Cornbury then ruled, “Then you must go to Gaol?” Makemie’s answer is instructive.

[I]t will be unaccountable to England, to hear, that Jews, who openly blaspheme the Name of the Lord Jesus Christ, and disown the whole Christian religion; Quakers who disown the Fundamental Doctrines of the Church of England and both Sacraments; Lutherans, and all others, are tolerated in Your Lordships Government; and only we, who have complied, and who are still ready to comply with the Act of Toleration, and are nearest to, and likest the Church of England of any Dissenters, should be hindered, and that only the Government of New-York and the Jersies. This will appear strange indeed.

Cornbury responded that Makemie would have to blame the Queen, to which the defendant answered that he did not blame her Majesty, for she did not limit his speech or free religious expression. At last, Lord Cornbury relented and signed a release for the prisoners, charging both Makemie and John Hampton, however, with court costs. Before leaving, Makemie requested that the Governor’s attorneys produce the law that delimited the Act of Toleration from application in any particular American colony. The attorney for Cornbury produced a copy, and when Makemie offered to pay the attorney for a copy of the specific paragraph that limited the Act of Parliament, the attorney declined and the proceedings came to a close.

In a parting shot, Lord Cornbury confessed to Makemie, “You Sir, Know Law.” Makemie was later acquitted, and free speech and free expression of religion, apart from government’s approval, took a stride forward in the New World. Makemie pioneered religious liberty at great risk, and all who enjoy religious freedom remain in debt to this Scots-Irish son of Calvin.

Upon hearing of Makemie’s eventual (though delayed) release, the esteemed Cotton Mather wrote to his colleague the Rev. Samuel Penhallow on July 8, 1707:

“That Brave man, Mr. Makemie, has after a famous trial at N. York, bravely triumphed over the Act of Uniformity, and the other poenal laws for the Church of England, without permitting the matter to come so far as to pleading the act of toleration. He has compelled an acknowledgement that lawes aforesaid, are but local ones and have nothing to do with the Plantations. The Non-Conformist Religion and interest is . . . likely to prevail mightily in the Southern Colonies. I send you two or three of Mr. Makemie’s books to be dispersed. . . .”

In another blow for religious freedom, the next year a Somerset County, Maryland, court approved the certification for a Protestant Dissenter church to be established. By a narrow 3-2 vote of the court, Makemie secured liberty for Presbyterian churches under “an act of parliament made the first year of King William and Queen Mary establishing the liberty of Protestant Dissenters.”

* [RECORDED DATA]:
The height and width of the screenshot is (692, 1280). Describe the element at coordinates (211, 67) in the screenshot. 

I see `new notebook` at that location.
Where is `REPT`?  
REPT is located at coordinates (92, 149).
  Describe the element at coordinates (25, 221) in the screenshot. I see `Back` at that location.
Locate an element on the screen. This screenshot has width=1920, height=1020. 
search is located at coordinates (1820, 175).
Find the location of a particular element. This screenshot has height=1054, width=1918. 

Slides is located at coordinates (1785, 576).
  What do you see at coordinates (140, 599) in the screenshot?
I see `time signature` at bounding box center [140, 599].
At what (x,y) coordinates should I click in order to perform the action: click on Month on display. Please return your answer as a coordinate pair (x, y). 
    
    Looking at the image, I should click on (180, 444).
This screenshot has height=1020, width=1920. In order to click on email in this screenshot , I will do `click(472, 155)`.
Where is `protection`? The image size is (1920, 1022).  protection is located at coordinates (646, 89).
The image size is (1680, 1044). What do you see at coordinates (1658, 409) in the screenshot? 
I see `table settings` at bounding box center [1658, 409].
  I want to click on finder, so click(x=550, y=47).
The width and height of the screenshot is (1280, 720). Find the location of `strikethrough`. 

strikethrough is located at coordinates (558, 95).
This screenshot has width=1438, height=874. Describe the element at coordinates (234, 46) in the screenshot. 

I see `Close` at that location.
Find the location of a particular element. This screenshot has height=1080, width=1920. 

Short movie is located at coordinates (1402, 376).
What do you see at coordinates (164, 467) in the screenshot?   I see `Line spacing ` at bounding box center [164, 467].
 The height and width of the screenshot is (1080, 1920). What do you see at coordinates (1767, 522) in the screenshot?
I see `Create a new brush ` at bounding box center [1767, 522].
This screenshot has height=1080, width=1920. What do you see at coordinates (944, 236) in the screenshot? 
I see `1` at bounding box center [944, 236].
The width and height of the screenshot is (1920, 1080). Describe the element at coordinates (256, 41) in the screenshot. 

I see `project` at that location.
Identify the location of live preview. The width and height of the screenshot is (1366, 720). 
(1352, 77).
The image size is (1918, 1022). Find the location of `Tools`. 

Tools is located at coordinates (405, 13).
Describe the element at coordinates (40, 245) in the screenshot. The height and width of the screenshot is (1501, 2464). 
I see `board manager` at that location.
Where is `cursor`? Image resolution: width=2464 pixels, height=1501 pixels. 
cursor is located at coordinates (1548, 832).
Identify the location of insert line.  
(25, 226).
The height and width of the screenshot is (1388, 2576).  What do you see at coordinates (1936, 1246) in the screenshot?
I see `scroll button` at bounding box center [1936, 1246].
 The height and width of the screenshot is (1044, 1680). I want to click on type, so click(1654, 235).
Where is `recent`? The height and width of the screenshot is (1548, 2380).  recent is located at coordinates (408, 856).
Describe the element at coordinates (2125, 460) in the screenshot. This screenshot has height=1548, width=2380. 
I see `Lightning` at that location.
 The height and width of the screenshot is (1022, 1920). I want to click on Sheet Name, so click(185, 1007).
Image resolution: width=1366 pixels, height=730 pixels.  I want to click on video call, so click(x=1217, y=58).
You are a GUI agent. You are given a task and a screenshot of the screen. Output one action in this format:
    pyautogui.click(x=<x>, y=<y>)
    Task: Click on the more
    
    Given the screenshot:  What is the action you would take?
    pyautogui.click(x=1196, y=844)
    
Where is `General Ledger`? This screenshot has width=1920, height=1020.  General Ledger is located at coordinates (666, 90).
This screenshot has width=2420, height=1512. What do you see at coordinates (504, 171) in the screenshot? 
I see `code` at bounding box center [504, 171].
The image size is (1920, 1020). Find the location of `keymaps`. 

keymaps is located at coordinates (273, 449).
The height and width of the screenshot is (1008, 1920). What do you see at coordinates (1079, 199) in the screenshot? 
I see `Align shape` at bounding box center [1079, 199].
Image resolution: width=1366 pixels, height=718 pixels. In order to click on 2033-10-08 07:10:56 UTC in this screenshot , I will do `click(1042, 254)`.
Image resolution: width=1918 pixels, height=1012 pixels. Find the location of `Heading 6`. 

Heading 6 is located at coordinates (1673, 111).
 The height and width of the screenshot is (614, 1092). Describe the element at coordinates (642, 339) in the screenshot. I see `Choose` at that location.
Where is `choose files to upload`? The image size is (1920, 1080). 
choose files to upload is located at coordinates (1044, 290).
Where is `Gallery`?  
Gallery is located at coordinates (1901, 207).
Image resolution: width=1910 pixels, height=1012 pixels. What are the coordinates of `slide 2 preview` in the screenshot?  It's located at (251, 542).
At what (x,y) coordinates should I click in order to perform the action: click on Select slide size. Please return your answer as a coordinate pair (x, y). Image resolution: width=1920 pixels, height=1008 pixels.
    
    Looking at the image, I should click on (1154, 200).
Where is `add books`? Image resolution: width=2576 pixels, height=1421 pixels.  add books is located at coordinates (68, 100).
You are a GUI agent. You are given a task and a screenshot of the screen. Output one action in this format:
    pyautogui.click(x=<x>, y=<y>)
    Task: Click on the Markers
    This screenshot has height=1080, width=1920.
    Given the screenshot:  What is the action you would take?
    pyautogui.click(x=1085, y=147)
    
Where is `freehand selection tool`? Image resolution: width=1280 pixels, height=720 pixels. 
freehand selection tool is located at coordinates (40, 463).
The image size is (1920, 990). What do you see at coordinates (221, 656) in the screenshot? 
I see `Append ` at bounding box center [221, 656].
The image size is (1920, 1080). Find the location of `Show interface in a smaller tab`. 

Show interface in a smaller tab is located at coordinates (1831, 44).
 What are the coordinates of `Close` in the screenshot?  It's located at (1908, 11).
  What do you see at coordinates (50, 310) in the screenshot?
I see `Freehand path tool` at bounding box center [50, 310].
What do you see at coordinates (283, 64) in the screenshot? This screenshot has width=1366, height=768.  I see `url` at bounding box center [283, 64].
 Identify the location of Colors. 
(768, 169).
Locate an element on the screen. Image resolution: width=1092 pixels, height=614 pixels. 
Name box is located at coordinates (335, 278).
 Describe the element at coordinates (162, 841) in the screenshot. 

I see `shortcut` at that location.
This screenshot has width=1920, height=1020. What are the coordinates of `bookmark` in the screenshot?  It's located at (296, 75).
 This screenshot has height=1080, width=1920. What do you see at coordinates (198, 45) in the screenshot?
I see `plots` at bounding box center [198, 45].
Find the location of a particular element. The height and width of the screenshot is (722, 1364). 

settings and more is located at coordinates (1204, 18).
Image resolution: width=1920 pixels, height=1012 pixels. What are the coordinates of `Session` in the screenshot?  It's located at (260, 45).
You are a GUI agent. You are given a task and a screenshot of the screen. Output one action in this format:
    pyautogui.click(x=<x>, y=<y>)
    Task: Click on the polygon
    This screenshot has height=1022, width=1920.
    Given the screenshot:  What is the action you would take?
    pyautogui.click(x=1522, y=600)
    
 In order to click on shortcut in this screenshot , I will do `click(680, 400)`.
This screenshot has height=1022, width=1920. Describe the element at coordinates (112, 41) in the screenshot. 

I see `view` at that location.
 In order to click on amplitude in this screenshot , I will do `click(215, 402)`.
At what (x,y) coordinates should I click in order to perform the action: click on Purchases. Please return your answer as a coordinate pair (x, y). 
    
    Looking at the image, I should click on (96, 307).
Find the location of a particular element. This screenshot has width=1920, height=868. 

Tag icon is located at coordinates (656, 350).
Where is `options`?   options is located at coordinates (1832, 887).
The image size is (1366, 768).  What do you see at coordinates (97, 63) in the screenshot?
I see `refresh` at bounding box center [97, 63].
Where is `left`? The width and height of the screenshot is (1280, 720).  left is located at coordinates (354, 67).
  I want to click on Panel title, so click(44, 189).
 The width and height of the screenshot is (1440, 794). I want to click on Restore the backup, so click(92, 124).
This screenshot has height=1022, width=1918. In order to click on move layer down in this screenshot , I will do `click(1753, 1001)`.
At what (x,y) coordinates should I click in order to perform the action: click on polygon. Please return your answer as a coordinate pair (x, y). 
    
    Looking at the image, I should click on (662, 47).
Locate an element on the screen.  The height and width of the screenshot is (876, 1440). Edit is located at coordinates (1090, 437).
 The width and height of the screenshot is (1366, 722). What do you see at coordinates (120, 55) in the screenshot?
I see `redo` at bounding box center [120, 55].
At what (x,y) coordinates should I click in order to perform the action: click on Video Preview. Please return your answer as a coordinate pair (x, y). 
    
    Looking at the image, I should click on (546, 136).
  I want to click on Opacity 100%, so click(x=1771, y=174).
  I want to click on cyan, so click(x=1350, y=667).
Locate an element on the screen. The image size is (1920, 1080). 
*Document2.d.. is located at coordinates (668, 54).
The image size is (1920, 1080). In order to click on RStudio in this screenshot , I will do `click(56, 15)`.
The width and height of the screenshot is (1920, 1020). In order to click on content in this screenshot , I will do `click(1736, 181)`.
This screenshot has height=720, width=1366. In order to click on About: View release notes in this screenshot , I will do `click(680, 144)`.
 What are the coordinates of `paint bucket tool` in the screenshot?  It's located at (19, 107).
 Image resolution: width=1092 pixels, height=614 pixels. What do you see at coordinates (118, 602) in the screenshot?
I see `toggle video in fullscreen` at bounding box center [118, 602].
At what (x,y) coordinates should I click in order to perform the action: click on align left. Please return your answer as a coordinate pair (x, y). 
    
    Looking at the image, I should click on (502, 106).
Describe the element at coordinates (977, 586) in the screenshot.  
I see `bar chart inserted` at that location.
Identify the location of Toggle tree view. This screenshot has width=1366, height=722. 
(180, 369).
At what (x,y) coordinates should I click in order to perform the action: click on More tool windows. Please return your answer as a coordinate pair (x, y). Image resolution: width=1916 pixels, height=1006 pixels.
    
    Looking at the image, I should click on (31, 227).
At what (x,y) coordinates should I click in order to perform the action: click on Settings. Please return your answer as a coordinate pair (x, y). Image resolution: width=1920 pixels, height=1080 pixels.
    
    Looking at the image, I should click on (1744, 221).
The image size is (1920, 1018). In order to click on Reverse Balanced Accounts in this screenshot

* [TASKS TO CARRY OUT]:
- 1) Reproduce the portion of the Makemie excerpt between "In a parting" and "son of Calvin.", inclusive.
- 2) Answer these questions using the Makemie excerpt.
(a) What did Lord Cornbury charge both Makemie and John Hampton with?
(b) To whom did Cotton Mather write on July 8, 1707?
(c) By what vote did the Somerset County, Maryland, court approve the certification?

* [ANSWERS FOR THE EXERCISE]:
- 1)
In a parting shot, Lord Cornbury confessed to Makemie, “You Sir, Know Law.” Makemie was later acquitted, and free speech and free expression of religion, apart from government’s approval, took a stride forward in the New World. Makemie pioneered religious liberty at great risk, and all who enjoy religious freedom remain in debt to this Scots-Irish son of Calvin.

- 2)
(a) Court costs
(b) The Rev. Samuel Penhallow
(c) A narrow 3-2 vote